By Diogenes ( articles ) | Feb 05, 2008

Historian and Washington Post columnist Anne Applebaum is something of a maverick in her interest in and success at making the history of Soviet atrocities known to a generation of intellectuals uneasy at learning bad things about Leftists. Her book Gulag: A History (2004) introduced many people to Stalin's network of concentration camps. In this month's New York Review of Books she has a review of a film based on the 1940 Katyn Massacre. Her article is called A Movie That Matters:

Katyn, as its title suggests, tells the story of the near-simultaneous Soviet and German invasions of Poland in September 1939, and the Red Army's subsequent capture, imprisonment, and murder of some 20,000 Polish officers in the forests near the Russian village of Katyn and elsewhere, among them Wajda's father. The justification for the murder was straightforward. These were Poland's best-educated and most patriotic soldiers. Many were reservists who as civilians worked as doctors, lawyers, university lecturers, and merchants. They were the intellectual elite who could obstruct the Soviet Union's plans to absorb and "Sovietize" Poland's eastern territories. On the advice of his secret police chief, Lavrenty Beria, Stalin ordered them executed.

But the film is about more than the mass murder itself. For decades after it took place, the Katyn massacre was an absolutely forbidden topic in Poland, and therefore the source of a profound, enduring mistrust between the Poles and their Soviet conquerors. Officially, the Soviet Union blamed the murder on the Germans, who discovered one of the mass graves (there were at least three) following the Nazi invasion of Russia in 1941. Soviet prosecutors even repeated this blatant falsehood during the Nuremberg trials and it was echoed by, among others, the British government.

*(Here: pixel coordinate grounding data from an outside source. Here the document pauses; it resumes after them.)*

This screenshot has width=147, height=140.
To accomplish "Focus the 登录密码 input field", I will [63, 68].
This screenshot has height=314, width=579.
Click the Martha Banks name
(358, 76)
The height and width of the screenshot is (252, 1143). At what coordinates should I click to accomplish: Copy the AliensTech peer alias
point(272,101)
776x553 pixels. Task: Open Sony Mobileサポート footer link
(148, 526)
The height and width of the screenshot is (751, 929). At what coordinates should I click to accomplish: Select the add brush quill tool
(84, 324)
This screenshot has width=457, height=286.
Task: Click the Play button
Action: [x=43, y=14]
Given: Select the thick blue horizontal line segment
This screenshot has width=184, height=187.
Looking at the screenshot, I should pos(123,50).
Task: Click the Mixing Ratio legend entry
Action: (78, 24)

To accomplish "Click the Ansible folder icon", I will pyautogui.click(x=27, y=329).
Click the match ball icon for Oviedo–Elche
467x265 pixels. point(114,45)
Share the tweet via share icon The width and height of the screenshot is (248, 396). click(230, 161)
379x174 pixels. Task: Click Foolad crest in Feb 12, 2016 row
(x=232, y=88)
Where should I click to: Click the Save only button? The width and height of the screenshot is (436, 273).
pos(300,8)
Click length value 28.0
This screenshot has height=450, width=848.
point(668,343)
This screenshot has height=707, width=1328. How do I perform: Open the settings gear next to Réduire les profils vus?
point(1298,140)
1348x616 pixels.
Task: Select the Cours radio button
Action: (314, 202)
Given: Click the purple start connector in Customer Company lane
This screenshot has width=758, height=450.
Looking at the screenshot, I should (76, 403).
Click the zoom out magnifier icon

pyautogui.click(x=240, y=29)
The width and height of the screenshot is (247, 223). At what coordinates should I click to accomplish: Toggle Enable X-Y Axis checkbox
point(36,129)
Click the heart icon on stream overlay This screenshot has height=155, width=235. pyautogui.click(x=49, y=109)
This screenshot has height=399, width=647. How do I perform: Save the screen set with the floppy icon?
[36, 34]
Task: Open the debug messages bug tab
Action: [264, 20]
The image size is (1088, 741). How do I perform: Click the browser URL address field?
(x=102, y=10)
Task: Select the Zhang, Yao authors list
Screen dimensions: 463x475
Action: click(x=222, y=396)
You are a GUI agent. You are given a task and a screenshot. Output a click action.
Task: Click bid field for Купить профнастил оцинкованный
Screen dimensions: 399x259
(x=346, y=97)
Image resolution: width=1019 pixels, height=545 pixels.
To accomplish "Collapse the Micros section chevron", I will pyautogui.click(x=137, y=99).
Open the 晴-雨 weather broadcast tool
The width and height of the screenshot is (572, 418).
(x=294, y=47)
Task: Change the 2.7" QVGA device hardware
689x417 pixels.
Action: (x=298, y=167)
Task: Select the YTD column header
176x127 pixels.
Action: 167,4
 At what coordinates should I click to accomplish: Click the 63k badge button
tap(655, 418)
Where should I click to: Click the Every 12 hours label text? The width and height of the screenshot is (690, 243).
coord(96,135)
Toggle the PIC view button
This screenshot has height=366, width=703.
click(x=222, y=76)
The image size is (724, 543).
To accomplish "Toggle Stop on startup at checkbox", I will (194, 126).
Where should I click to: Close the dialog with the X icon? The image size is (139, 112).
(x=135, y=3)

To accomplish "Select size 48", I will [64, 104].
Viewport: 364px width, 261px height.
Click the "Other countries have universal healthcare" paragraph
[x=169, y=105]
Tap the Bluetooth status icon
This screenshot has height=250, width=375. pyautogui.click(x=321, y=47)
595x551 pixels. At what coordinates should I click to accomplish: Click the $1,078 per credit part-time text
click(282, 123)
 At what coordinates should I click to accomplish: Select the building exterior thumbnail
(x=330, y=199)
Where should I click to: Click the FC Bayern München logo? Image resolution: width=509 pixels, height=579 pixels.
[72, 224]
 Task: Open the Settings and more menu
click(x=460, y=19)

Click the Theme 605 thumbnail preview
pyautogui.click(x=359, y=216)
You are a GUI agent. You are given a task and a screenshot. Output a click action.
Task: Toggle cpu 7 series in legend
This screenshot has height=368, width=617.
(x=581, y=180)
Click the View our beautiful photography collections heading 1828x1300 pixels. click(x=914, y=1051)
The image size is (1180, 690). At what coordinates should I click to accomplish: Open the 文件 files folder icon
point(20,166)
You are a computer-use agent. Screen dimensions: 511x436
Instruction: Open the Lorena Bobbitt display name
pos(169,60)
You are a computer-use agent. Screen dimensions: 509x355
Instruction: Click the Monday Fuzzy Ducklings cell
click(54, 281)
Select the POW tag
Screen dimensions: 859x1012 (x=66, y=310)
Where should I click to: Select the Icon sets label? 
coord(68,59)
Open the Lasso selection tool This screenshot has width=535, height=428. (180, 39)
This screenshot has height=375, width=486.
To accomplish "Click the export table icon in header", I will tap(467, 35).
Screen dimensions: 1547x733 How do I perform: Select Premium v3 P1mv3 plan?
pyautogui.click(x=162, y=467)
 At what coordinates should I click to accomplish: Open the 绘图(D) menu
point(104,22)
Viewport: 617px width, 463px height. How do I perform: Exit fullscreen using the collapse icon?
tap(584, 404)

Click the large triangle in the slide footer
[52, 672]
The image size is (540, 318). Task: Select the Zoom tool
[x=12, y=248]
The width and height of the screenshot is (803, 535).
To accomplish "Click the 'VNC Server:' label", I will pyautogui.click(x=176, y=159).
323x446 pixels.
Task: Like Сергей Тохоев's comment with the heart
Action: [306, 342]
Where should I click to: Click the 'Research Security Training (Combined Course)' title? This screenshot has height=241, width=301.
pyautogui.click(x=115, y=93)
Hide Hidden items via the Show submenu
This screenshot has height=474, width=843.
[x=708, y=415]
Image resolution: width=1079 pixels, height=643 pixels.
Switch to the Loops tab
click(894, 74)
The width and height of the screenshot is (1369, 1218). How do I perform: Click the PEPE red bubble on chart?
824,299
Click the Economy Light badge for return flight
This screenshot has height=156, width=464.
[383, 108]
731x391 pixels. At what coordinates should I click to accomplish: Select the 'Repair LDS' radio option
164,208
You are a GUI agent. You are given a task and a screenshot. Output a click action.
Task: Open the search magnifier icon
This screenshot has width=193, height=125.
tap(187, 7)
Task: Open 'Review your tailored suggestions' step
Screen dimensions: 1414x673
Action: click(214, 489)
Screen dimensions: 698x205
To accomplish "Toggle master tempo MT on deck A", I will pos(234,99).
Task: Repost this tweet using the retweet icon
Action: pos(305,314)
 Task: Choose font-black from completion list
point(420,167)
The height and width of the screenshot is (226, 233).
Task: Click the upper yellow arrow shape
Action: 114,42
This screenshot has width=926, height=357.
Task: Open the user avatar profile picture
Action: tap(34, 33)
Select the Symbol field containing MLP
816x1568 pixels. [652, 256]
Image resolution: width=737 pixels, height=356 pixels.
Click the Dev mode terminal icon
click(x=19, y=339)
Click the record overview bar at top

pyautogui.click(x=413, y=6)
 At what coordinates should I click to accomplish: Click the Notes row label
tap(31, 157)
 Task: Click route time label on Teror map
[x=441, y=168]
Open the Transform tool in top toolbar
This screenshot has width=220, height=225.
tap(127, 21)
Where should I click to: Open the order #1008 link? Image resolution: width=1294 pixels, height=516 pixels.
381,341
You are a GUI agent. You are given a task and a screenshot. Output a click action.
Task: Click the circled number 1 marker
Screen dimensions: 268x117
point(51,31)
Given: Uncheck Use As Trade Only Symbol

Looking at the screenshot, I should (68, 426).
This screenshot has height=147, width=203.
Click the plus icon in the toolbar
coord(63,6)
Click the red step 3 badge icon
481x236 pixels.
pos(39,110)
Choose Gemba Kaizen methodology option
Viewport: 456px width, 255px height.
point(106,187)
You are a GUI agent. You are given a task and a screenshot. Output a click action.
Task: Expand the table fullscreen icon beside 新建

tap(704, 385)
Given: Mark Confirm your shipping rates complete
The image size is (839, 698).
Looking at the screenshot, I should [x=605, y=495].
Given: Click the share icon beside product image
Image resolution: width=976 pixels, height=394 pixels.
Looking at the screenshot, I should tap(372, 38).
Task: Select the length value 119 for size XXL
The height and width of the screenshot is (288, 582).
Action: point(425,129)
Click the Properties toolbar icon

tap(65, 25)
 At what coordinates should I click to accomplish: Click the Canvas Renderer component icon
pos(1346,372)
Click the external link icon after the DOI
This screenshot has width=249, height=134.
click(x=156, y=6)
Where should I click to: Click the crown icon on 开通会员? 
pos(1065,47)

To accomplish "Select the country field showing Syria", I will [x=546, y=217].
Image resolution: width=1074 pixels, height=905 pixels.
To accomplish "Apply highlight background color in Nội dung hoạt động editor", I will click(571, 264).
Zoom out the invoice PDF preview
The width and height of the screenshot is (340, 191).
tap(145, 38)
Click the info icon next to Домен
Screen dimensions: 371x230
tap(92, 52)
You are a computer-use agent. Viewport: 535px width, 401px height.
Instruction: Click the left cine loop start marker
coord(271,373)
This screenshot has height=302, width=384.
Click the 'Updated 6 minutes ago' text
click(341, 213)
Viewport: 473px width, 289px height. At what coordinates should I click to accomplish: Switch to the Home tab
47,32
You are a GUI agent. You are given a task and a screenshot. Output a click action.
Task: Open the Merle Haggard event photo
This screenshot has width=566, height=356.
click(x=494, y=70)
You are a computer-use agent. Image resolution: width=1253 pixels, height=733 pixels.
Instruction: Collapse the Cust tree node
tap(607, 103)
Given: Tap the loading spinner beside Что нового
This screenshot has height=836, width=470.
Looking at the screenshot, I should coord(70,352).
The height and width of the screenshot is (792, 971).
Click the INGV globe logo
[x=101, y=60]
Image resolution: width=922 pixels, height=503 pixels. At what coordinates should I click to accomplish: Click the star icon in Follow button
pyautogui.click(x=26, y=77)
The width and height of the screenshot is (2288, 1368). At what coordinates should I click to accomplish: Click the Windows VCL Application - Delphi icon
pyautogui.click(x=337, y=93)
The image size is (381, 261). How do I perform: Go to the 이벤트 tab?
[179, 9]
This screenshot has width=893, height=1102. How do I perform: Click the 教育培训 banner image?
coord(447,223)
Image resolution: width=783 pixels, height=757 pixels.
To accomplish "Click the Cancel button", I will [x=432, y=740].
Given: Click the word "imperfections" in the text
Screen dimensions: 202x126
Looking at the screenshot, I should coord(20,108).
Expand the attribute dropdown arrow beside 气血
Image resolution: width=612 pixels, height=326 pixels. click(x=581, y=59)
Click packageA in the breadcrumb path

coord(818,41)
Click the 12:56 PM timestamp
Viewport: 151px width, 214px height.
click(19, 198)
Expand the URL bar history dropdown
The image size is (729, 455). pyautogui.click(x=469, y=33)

Unofficially, the mass execution was widely assumed to have been committed by the Soviet Union. In Poland, the very word "Katyn" thus evokes not just the murder but the many Soviet falsehoods surrounding the history of World War II and the Soviet invasion of Poland in 1939. Katyn wasn't a single wartime event, but a series of lies and distortions, told over decades, designed to disguise the reality of the Soviet postwar occupation and Poland's loss of sovereignty.
As Applebaum suggests, what is remarkable about the Katyn phenomenon is not simply the tactical Soviet mendacity, but the willingness of the European and American intelligentsia to excuse or ignore Stalin's crimes in order to burnish the myth of the moral superiority of progressives in general and the Left in particular. In a collection of essays by former Marxists called The God That Failed, poet Stephen Spender drew attention to his own hypocrisy in the matter:

"When I saw photographs of children murdered by the Fascists, I felt furious pity. When the supporters of Franco talked of Red atrocities, I merely felt indignant that people should tell such lies. In the first case I saw corpses; in the second only words. I gradually acquired a certain horror of the way in which my own mind worked. It was clear to me that unless I cared about every murdered child impartially, I did not really care about children being murdered at all."

By way of perspective, at the time of the Katyn Massacre Karol Wojtyla, later Pope John Paul II, was five weeks short of this 20th birthday.